Iren’s April Catalyst: 1.4 GW That Could Triple Contract Value
The Sweetwater 1 site flips online in April, adding 1.4 GW of grid-tied power. Management’s base case—$3.4 billion annual recurring revenue by the end of 2026—assumes only 16% utilization of secured power. Simple math: every extra 200 MW slice can replicate the $1.94 billion Microsoft deal. Seven identical wins fully utilize Sweetwater and lift ARR above $16 billion, a 4× upside scenario the market has not modeled.
- Five-year, $9.7 billion Microsoft master lease already locked (averages $1.94 B ARR).
- Remaining 1.2 GW at Sweetwater equals six additional Microsoft-scale contracts.
- Stock trades at 2.3× 2026E sales under the conservative $3.4 B guide—cheap if contracts accelerate.
Broadcom’s Hidden Leverage: Custom Silicon Margins Approaching 50%
Fiscal Q4 numbers show AI revenue up 74% year-over-year and guidance for Q1 implies a 100% plus run-rate. Net margin hit 46% last quarter on the back of custom AI chips that sell for 2–3× Nvidia’s average selling price because they bake in customer IP. Alphabet, Meta and ByteDance have all disclosed in-house accelerator programs that rely on Broadcom’s design libraries. Each new 3-nm tape-out carries a $250–$400 million non-recurring engineering fee; once in production, Broadcom collects a 60% gross margin royalty stream for five to seven years.
Valuation Cross-Check: Where the Market Still Yawns
Nvidia’s 28× forward sales leaves zero room for hiccups. Iren, even under the bull-case $16 B ARR scenario, trades at 0.9× sales.

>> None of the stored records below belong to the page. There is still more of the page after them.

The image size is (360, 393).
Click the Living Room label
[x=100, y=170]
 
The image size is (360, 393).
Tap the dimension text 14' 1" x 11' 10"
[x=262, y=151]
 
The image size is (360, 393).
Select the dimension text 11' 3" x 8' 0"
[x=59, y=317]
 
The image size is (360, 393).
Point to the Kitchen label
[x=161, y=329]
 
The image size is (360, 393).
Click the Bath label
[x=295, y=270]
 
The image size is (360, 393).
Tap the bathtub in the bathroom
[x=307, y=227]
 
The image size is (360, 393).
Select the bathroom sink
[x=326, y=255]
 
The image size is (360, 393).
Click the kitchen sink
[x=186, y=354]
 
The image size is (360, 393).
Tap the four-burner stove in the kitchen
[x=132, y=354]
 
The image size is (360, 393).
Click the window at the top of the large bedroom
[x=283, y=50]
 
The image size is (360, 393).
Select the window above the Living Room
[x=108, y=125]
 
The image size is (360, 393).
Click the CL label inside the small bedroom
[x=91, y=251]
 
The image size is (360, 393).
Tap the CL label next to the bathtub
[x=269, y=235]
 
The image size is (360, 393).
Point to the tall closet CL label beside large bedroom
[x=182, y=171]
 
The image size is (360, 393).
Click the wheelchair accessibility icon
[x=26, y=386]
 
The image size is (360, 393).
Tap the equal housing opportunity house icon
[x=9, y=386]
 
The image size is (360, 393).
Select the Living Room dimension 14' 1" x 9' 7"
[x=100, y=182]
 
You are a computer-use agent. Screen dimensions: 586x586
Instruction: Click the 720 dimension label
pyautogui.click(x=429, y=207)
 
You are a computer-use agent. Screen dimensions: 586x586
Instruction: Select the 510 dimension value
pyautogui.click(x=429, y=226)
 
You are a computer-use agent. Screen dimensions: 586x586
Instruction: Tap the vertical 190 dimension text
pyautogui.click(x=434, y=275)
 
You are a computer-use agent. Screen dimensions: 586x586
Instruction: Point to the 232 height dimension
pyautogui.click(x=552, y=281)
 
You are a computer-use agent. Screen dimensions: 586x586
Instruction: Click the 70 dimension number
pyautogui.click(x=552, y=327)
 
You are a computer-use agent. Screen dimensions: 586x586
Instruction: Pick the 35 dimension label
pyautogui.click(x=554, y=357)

Broadcom, at 12× earnings, is priced like a mature semiconductor play despite AI revenue that could double again in 2026. Spread between the two names offers a barbell: Iren for torque, Broadcom for cash-flow ballast.
Risk Stack: Execution, Regulation, and Demand Migration
Texas grid stability and EPA permitting could delay Iren’s 2026 energization schedule by three to six months, pushing first revenue into 2027. For Broadcom, customer concentration is rising—top three hyperscalers now represent 38% of AI sales. Any architectural pivot to internally designed silicon (rumored at Amazon) would shave 5–7% from consensus revenue. Hedge: own both; their risk profiles are negatively correlated—power delays hurt Iren but don’t impact Broadcom, while silicon transitions hit Broadcom yet leave Iren’s colocation demand intact.
Positioning: How the Desk Is Playing It
Portfolio weighting 60% Broadcom / 40% Iren captures margin-rich cash flow while preserving upside optionality on power contracts. Use Broadcom’s 1.9% dividend to fund Iren’s volatility. Rebalance trigger: if Iren secures two more gigawatt-scale leases before July, equal-weight the pair and let the thesis ride through 2027.